What to produce: In the records below, find the line containing "Where should I click to: Click"; copy exactly that line and all lines after it to the end, and nothing else.

### Source data

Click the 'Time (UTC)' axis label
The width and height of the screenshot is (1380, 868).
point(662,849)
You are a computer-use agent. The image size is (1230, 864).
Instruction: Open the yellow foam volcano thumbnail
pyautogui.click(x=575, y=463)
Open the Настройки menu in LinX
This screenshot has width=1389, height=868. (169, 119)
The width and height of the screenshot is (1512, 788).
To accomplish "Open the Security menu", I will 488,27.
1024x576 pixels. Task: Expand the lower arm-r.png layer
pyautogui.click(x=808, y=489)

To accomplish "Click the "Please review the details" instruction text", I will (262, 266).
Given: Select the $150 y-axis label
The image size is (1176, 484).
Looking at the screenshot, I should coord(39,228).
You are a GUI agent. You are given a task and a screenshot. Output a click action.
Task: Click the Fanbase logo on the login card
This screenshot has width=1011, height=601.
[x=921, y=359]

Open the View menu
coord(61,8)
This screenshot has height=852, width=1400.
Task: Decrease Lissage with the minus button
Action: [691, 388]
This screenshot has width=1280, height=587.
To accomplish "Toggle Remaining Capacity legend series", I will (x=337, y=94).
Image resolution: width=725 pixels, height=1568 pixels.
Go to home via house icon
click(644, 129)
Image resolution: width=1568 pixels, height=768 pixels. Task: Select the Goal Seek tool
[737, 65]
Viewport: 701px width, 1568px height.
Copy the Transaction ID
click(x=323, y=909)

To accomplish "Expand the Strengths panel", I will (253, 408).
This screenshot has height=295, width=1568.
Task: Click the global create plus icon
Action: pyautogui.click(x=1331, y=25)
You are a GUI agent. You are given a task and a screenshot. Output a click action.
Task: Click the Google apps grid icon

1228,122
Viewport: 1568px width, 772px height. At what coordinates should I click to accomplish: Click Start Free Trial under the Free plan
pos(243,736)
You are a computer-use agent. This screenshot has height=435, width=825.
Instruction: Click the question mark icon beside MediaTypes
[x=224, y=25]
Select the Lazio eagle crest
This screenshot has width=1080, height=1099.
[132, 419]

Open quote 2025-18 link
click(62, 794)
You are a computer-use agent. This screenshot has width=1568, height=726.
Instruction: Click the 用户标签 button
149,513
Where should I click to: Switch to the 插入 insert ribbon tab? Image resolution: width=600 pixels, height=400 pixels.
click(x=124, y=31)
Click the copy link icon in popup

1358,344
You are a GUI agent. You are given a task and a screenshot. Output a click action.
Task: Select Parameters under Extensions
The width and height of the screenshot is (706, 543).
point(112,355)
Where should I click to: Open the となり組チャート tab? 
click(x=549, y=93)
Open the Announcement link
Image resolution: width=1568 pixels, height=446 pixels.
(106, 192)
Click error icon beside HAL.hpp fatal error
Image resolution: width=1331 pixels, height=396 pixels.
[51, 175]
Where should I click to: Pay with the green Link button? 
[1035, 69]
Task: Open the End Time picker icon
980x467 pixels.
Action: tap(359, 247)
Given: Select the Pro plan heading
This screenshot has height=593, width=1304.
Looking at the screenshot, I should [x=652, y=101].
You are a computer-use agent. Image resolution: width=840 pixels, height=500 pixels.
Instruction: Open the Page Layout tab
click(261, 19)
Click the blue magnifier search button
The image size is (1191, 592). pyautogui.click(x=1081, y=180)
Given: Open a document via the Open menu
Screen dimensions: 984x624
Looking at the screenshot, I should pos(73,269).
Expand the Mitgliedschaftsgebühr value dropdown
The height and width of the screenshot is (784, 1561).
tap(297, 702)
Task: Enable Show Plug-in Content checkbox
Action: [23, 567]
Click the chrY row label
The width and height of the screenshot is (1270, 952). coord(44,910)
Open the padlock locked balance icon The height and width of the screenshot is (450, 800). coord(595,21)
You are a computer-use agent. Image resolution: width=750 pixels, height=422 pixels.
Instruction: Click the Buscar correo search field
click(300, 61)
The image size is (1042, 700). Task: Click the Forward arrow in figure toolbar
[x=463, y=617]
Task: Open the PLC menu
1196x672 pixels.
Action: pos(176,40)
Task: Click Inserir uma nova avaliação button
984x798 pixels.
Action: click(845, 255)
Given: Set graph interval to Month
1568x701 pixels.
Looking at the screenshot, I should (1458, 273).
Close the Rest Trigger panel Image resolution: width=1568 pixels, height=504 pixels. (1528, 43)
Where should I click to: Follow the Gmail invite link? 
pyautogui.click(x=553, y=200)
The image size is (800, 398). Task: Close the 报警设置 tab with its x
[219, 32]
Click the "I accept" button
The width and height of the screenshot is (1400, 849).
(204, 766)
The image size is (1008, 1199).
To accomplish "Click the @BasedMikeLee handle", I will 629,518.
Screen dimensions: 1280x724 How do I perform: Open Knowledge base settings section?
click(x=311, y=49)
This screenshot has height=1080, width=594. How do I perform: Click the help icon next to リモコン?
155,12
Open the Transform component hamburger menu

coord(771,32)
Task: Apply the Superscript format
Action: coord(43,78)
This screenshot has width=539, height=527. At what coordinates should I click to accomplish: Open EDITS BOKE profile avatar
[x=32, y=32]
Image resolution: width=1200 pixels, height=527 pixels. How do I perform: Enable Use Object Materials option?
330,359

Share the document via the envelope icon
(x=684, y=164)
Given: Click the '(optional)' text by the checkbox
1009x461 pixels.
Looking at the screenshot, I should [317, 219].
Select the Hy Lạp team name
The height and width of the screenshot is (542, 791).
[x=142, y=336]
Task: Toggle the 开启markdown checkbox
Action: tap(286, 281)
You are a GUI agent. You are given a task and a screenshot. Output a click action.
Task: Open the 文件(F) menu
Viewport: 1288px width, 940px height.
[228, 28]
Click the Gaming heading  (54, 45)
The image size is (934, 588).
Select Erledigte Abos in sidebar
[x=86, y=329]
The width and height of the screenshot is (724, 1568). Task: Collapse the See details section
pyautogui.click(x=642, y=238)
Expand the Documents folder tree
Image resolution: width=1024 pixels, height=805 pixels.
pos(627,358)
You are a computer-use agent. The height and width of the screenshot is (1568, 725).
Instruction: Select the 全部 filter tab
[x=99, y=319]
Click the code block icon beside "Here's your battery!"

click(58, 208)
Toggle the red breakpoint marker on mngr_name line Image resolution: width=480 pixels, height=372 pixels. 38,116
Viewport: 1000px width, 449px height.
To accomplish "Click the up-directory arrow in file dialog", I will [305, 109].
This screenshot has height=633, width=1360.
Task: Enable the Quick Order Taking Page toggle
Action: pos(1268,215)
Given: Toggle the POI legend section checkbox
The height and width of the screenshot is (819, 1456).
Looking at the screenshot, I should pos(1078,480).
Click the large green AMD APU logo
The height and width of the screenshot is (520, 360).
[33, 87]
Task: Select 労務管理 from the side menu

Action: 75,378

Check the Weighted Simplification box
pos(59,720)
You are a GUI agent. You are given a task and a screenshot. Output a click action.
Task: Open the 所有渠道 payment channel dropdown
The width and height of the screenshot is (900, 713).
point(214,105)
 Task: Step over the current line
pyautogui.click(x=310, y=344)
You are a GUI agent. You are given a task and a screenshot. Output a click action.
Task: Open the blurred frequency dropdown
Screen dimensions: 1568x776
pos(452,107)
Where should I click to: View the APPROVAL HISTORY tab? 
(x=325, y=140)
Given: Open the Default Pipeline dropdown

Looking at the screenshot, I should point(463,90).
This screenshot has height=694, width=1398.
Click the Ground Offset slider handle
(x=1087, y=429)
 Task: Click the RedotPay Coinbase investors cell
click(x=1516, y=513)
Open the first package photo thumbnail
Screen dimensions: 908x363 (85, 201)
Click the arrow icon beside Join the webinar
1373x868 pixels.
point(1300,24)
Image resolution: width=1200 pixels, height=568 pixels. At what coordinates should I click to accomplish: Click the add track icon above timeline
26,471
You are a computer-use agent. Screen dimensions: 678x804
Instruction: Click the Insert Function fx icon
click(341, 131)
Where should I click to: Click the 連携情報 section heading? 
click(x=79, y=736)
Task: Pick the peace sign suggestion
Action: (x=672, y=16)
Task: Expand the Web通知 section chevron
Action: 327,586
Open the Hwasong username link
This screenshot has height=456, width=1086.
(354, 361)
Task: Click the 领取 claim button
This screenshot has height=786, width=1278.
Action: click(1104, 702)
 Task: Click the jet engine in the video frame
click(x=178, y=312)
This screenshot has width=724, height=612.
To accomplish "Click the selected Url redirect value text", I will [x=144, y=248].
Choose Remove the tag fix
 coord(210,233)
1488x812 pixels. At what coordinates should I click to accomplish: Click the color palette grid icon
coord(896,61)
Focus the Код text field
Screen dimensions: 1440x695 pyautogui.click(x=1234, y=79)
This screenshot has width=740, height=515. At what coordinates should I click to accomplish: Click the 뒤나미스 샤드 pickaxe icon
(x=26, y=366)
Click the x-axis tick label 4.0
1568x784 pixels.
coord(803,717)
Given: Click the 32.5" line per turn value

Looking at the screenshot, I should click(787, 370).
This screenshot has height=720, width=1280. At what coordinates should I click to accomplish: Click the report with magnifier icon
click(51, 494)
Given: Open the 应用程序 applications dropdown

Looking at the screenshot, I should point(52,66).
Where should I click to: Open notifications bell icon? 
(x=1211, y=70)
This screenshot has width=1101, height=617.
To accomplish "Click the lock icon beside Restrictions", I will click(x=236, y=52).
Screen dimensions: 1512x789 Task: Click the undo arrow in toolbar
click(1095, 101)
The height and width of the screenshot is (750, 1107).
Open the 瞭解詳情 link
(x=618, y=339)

######

Exercise solution:
Where should I click to: Click the 連携情報 section heading? 
click(x=79, y=736)
Task: Pick the peace sign suggestion
Action: (x=672, y=16)
Task: Expand the Web通知 section chevron
Action: 327,586
Open the Hwasong username link
This screenshot has height=456, width=1086.
(354, 361)
Task: Click the 领取 claim button
This screenshot has height=786, width=1278.
Action: click(1104, 702)
 Task: Click the jet engine in the video frame
click(x=178, y=312)
This screenshot has width=724, height=612.
To accomplish "Click the selected Url redirect value text", I will [x=144, y=248].
Choose Remove the tag fix
 coord(210,233)
1488x812 pixels. At what coordinates should I click to accomplish: Click the color palette grid icon
coord(896,61)
Focus the Код text field
Screen dimensions: 1440x695 pyautogui.click(x=1234, y=79)
This screenshot has width=740, height=515. At what coordinates should I click to accomplish: Click the 뒤나미스 샤드 pickaxe icon
(x=26, y=366)
Click the x-axis tick label 4.0
1568x784 pixels.
coord(803,717)
Given: Click the 32.5" line per turn value

Looking at the screenshot, I should click(787, 370).
This screenshot has height=720, width=1280. At what coordinates should I click to accomplish: Click the report with magnifier icon
click(51, 494)
Given: Open the 应用程序 applications dropdown

Looking at the screenshot, I should point(52,66).
Where should I click to: Open notifications bell icon? 
(x=1211, y=70)
This screenshot has width=1101, height=617.
To accomplish "Click the lock icon beside Restrictions", I will click(x=236, y=52).
Screen dimensions: 1512x789 Task: Click the undo arrow in toolbar
click(1095, 101)
The height and width of the screenshot is (750, 1107).
Open the 瞭解詳情 link
(x=618, y=339)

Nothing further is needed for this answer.